Klaus Wolter met à profit l’expérience qu’il a acquise en accompagnant sa mère qui était atteinte de démence. Voici sa stratégie: «Je parle beaucoup du passé lors de nos promenades, ce qu’elle apprécie». Il concède néanmoins que certaines choses sont pesantes et laissent des traces, comme se confronter à l’idée de sa propre vieillesse. Pourtant, à aucun moment il n’envisage d’arrêter: «La dame est vraiment contente que je vienne.»
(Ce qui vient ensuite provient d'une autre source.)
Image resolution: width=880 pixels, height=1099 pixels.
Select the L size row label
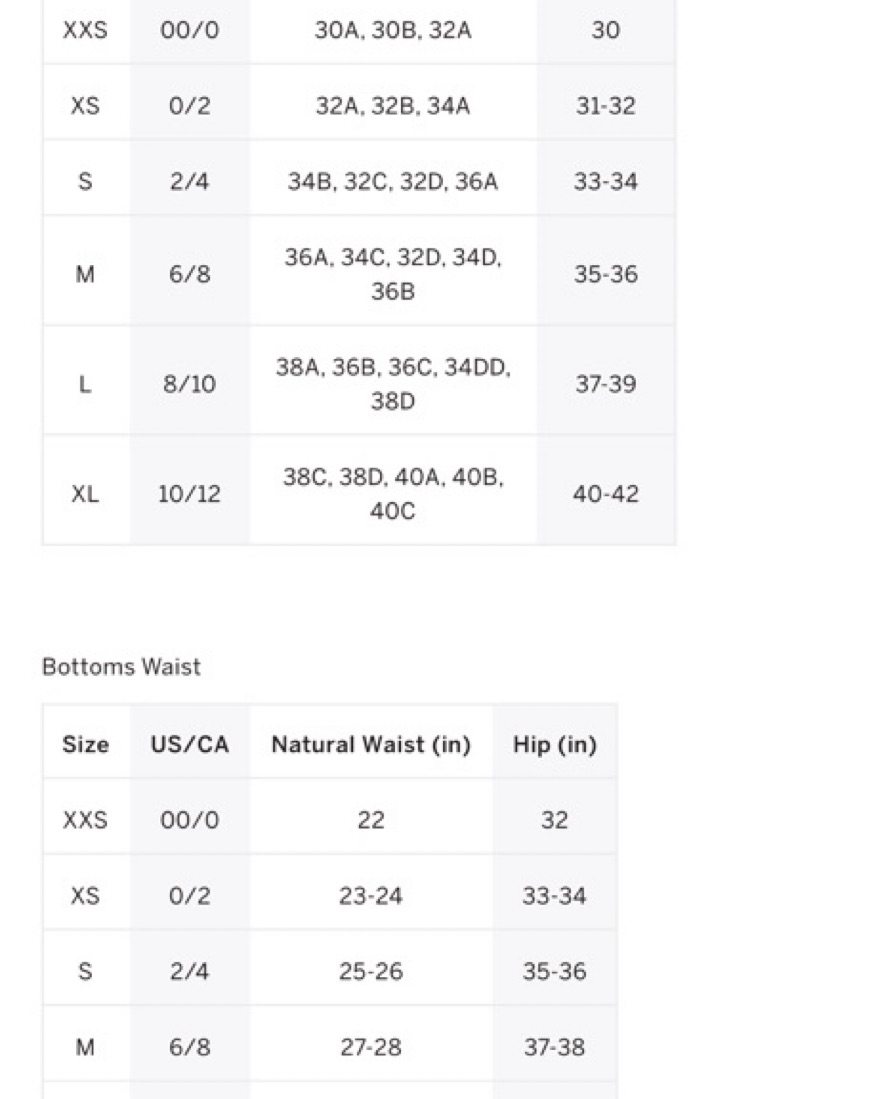86,384
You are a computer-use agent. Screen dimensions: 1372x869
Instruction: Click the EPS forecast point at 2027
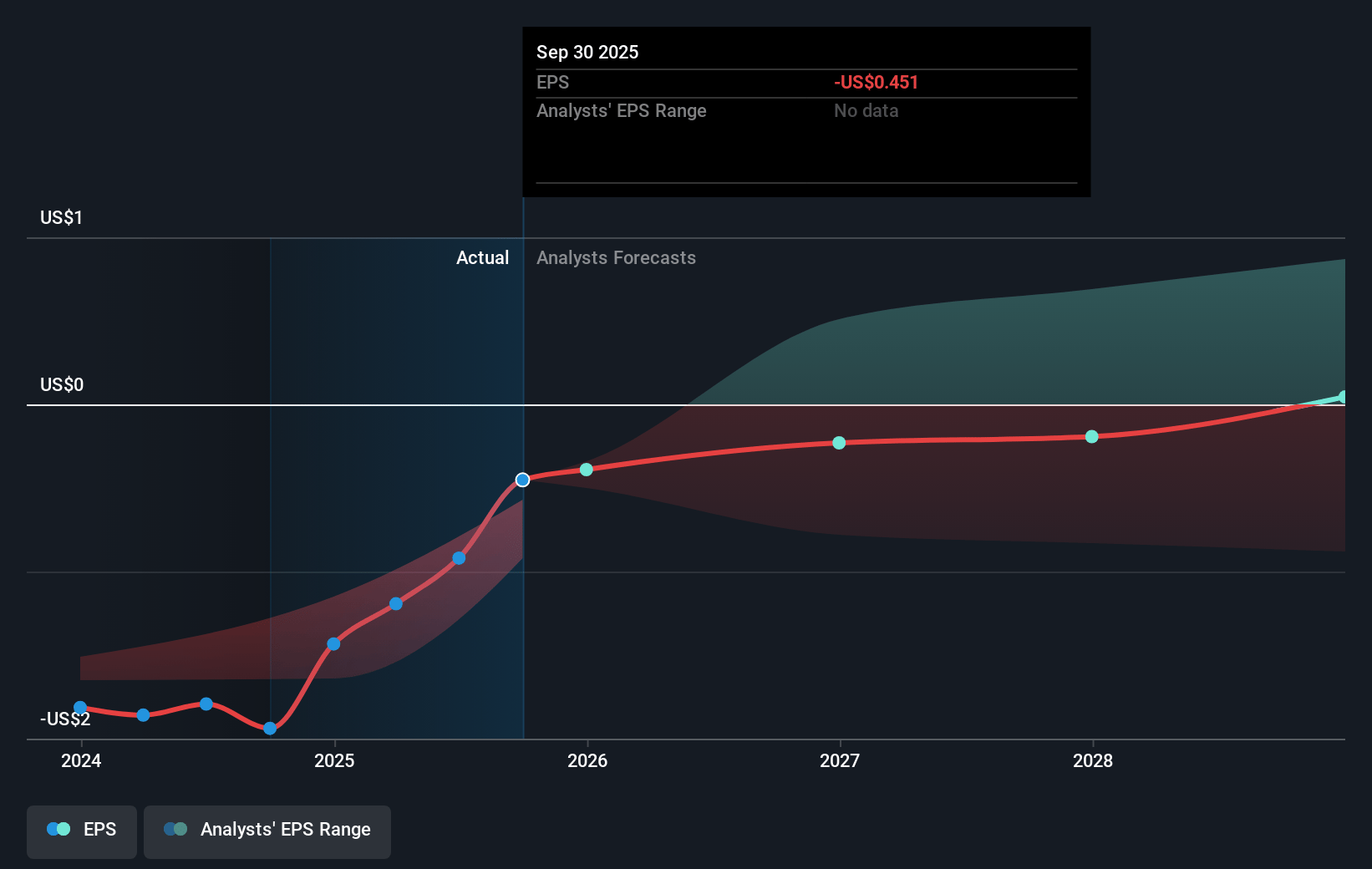point(839,443)
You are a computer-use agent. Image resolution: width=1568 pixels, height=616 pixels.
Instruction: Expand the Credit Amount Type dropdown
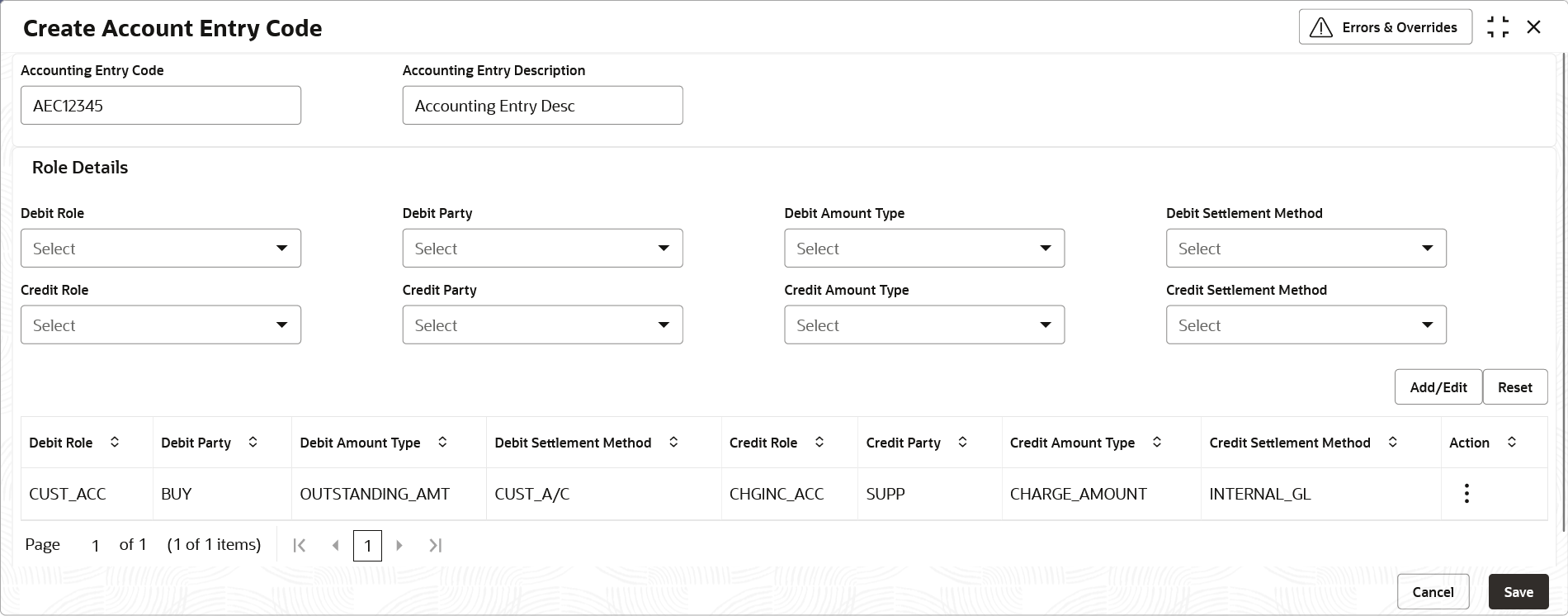point(924,325)
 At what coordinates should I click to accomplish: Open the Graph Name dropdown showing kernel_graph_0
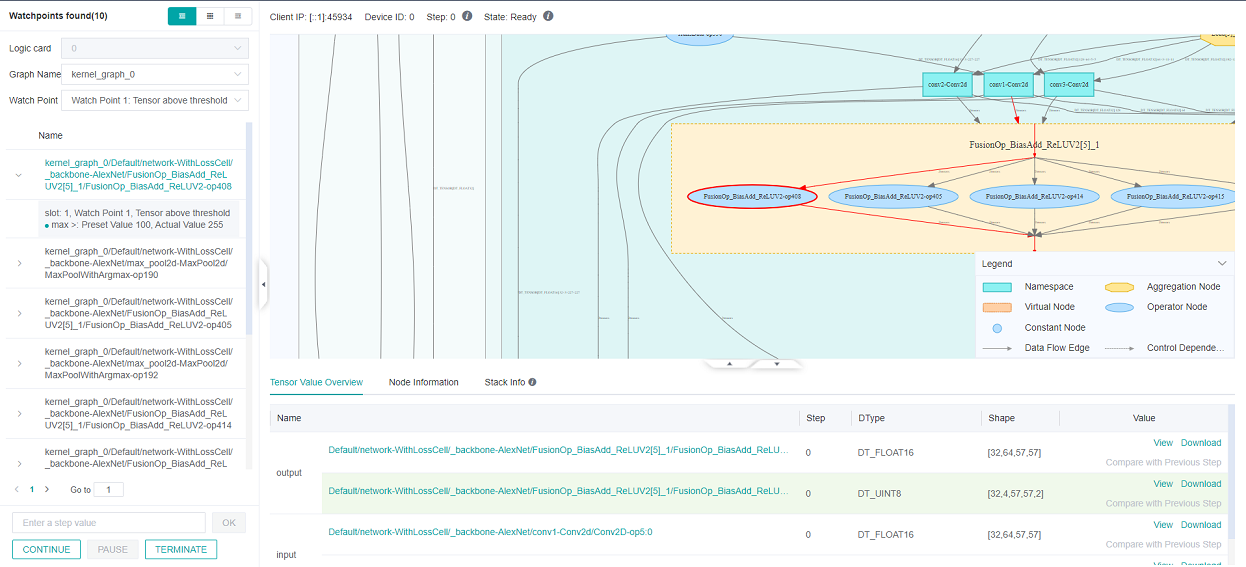[x=154, y=74]

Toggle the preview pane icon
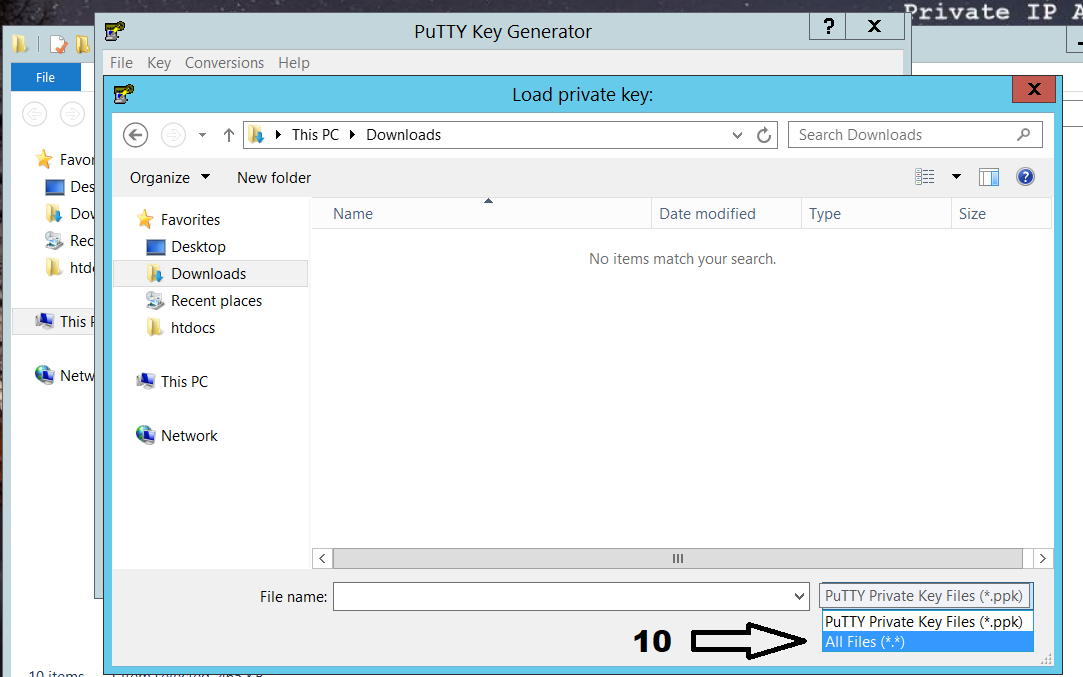point(989,177)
Mais cela ne lui suffit pas: Klaus Wolter s’acquitte d’une deuxième tâche de bénévole à l’Aareperle. Lors des lotos, une fois par mois, il distribue les cartes, vérifie les chiffres et s’occupe de «sa» table, un engagement qui a beaucoup de sens pour lui: «Les résidentes et résidents se réjouissent à chaque fois tellement de jouer et me réservent toujours la même place», dit-il en riant. À sa table, on estime qu’il attire la chance!